- _Action item_: Would you retype, word for word, the line with "The height and" and each line after it to the end of the entries below, leaving the pictures out?

** Opening Input records block **

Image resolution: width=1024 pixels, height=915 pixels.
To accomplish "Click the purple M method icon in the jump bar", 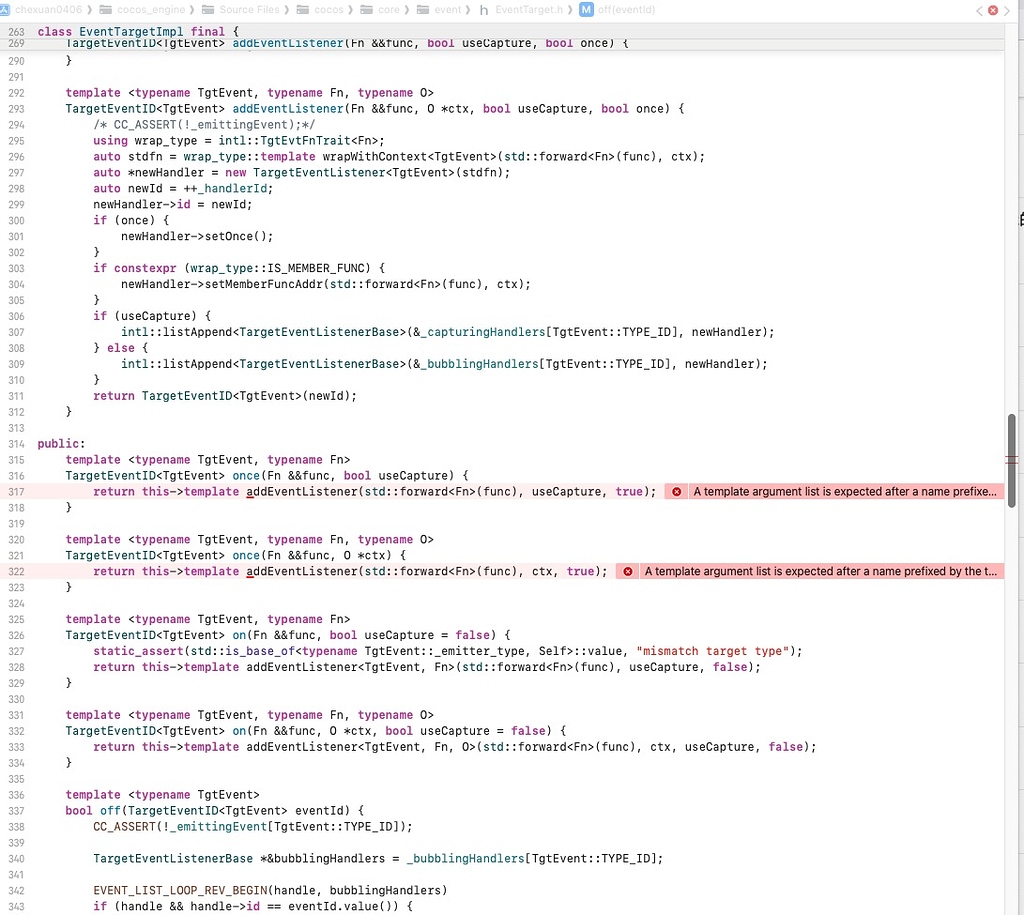I will pyautogui.click(x=584, y=10).
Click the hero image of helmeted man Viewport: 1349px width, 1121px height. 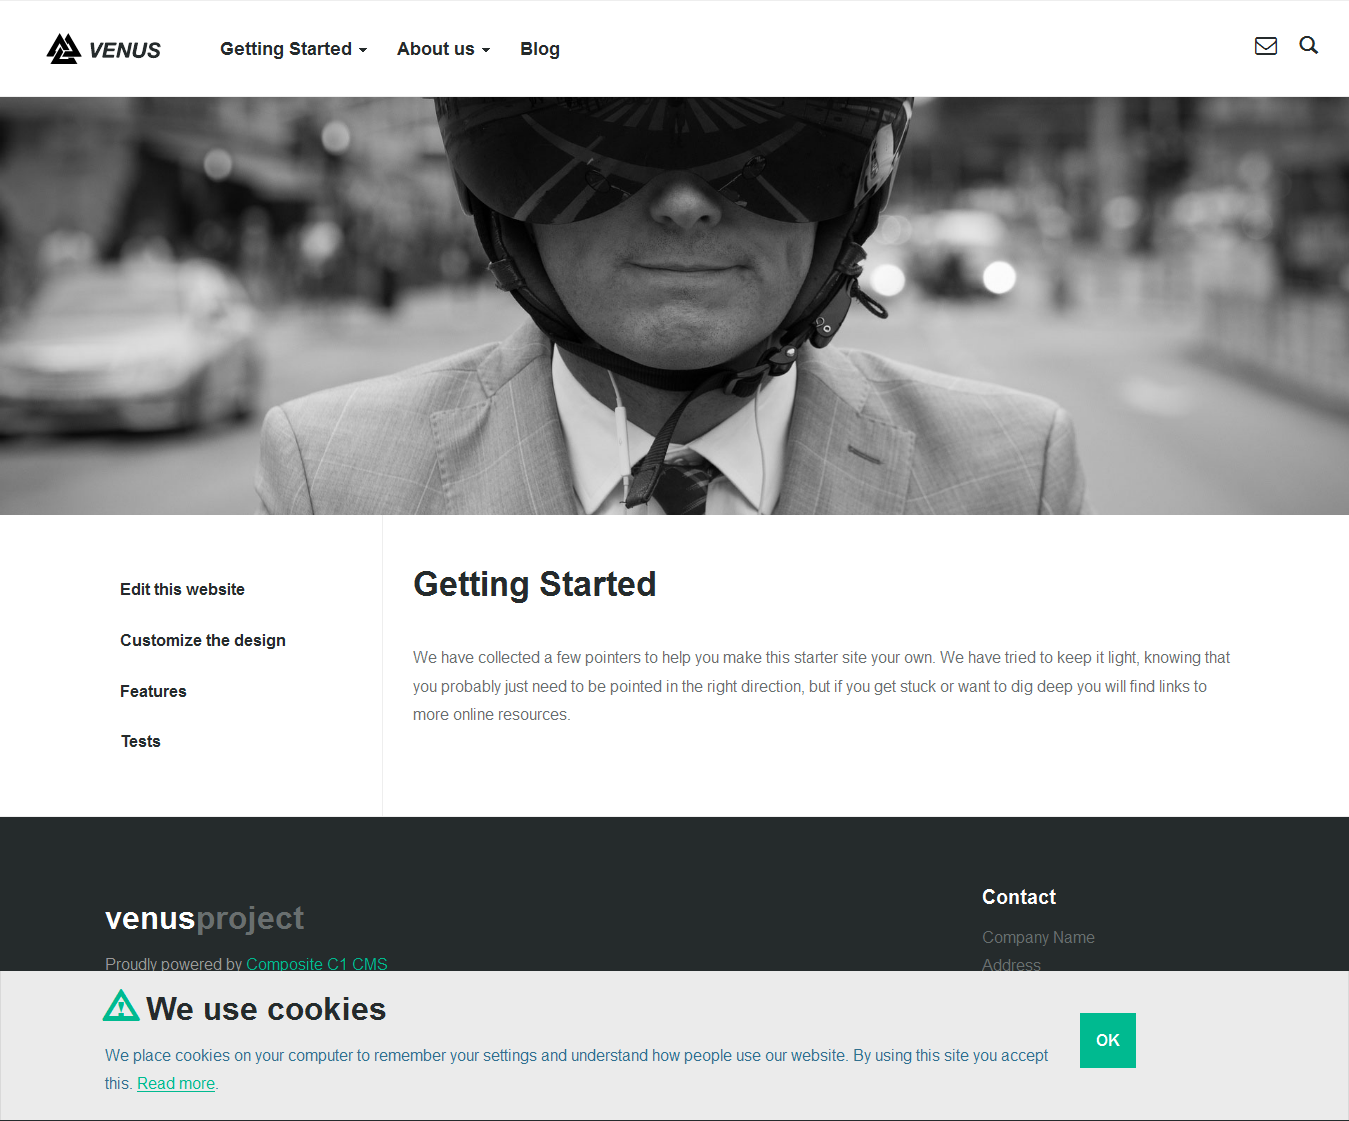coord(674,306)
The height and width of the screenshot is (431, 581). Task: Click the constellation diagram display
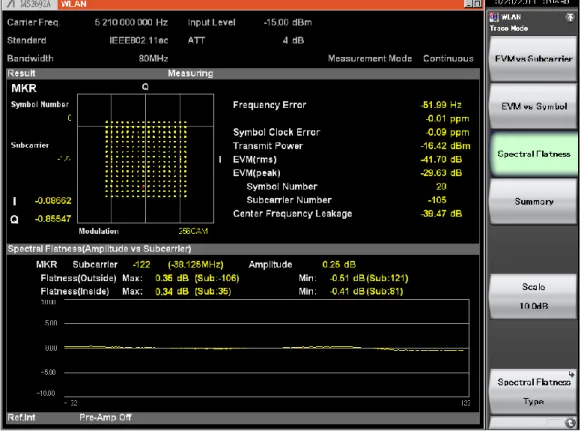(145, 158)
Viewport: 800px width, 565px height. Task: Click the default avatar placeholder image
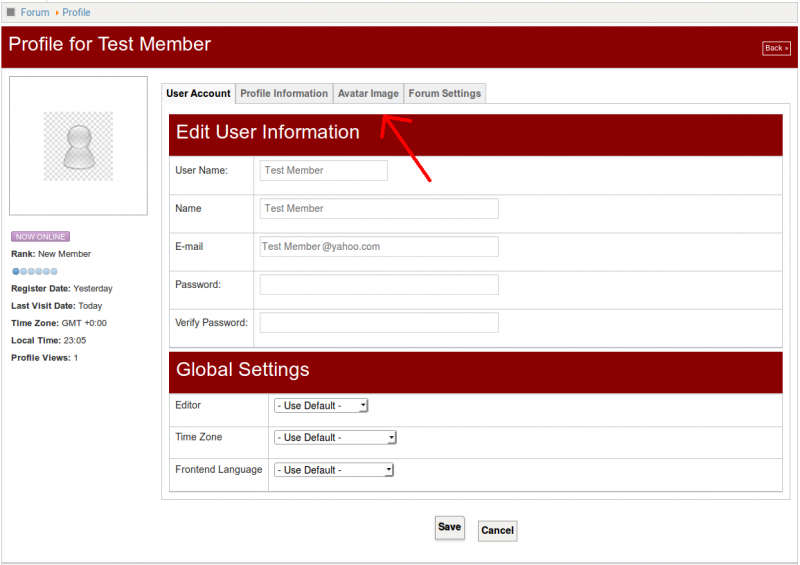tap(78, 146)
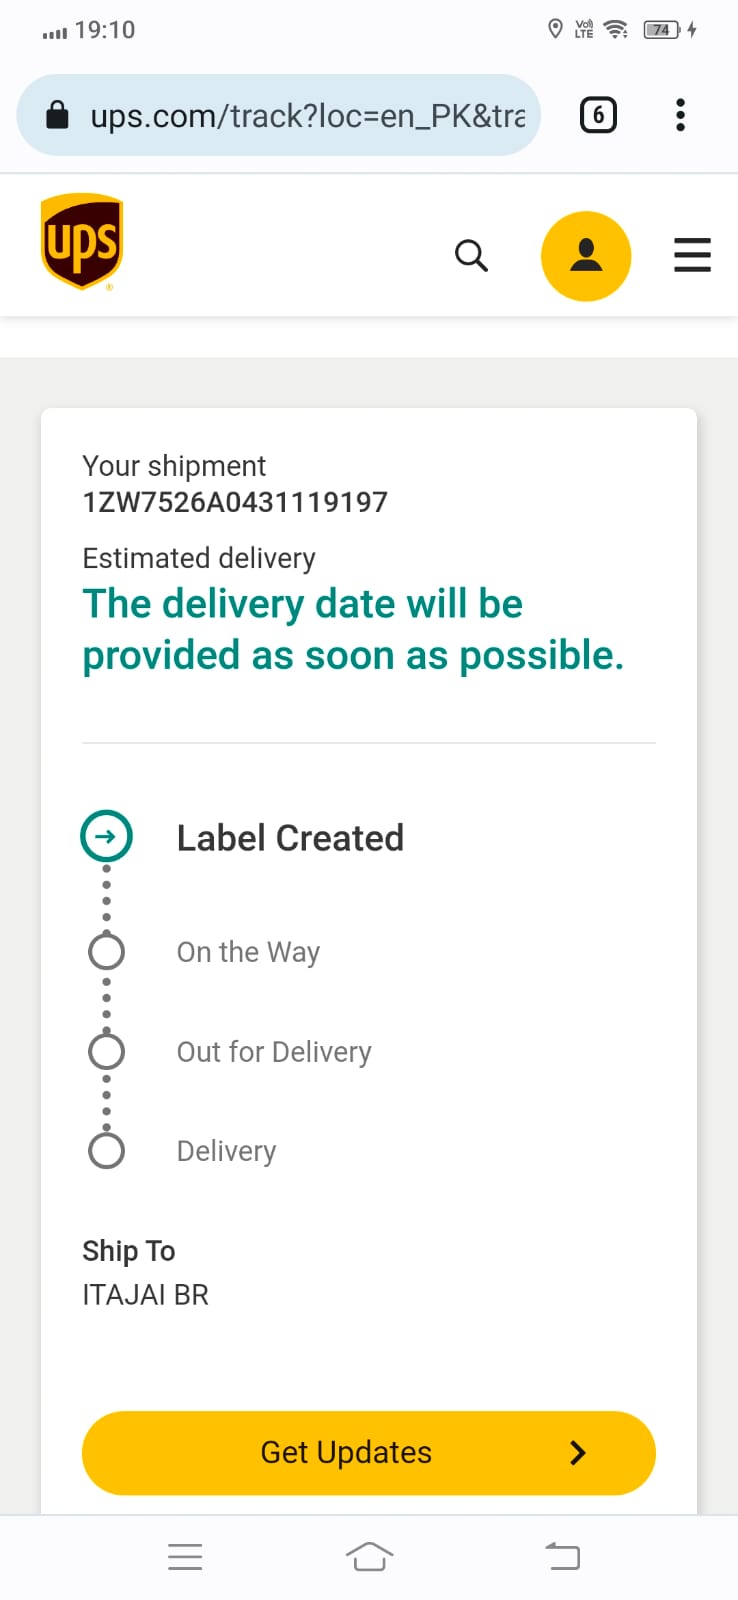Select the Label Created status circle
The image size is (738, 1600).
coord(106,837)
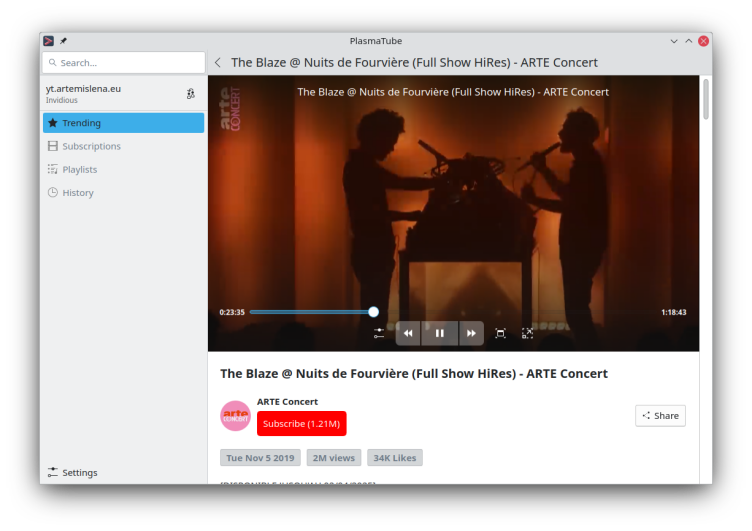
Task: Skip forward with the seek-forward button
Action: pyautogui.click(x=471, y=333)
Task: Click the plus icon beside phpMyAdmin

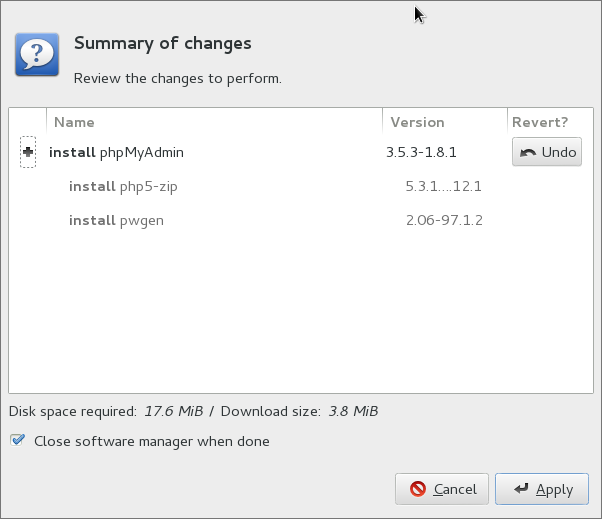Action: (28, 152)
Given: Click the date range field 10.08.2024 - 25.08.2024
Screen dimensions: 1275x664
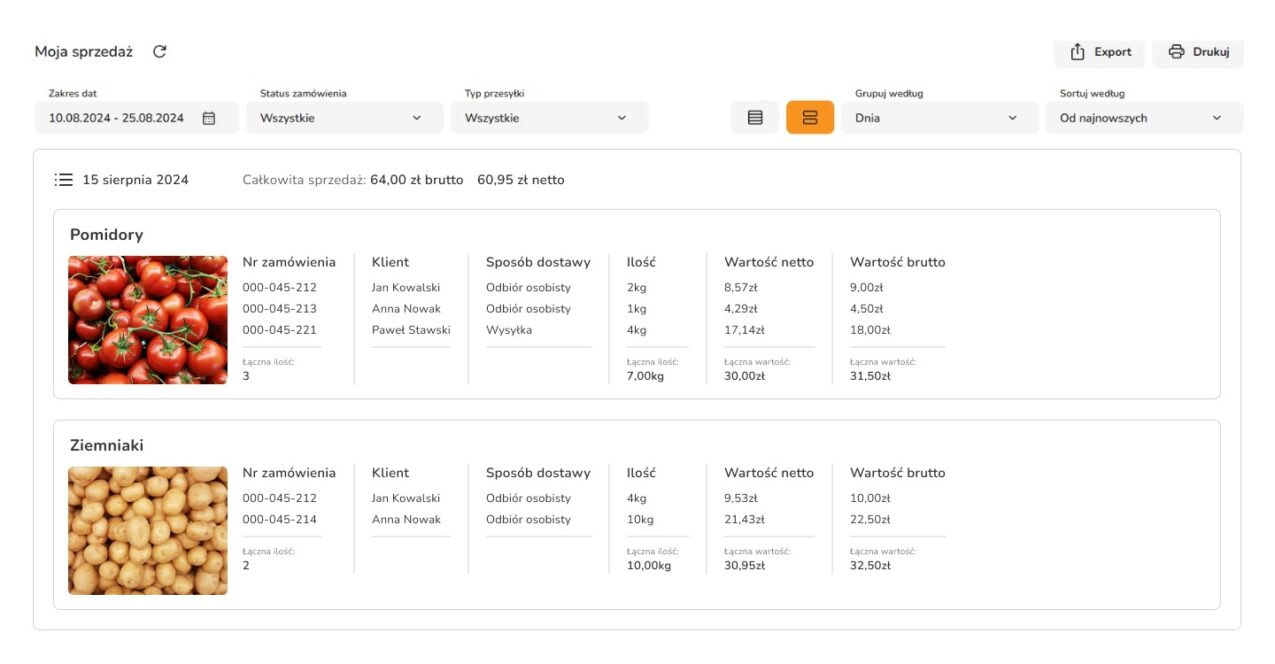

** Closing Input records block **

- _Result of this exercise_:
The height and width of the screenshot is (431, 581). Task: Click the constellation diagram display
(145, 158)
Viewport: 800px width, 565px height. Task: Click the default avatar placeholder image
tap(78, 146)
Select the Label Created status circle
The image size is (738, 1600).
coord(106,837)
Task: Skip forward with the seek-forward button
Action: pyautogui.click(x=471, y=333)
Task: Click the plus icon beside phpMyAdmin

Action: (28, 152)
Given: Click the date range field 10.08.2024 - 25.08.2024
Screen dimensions: 1275x664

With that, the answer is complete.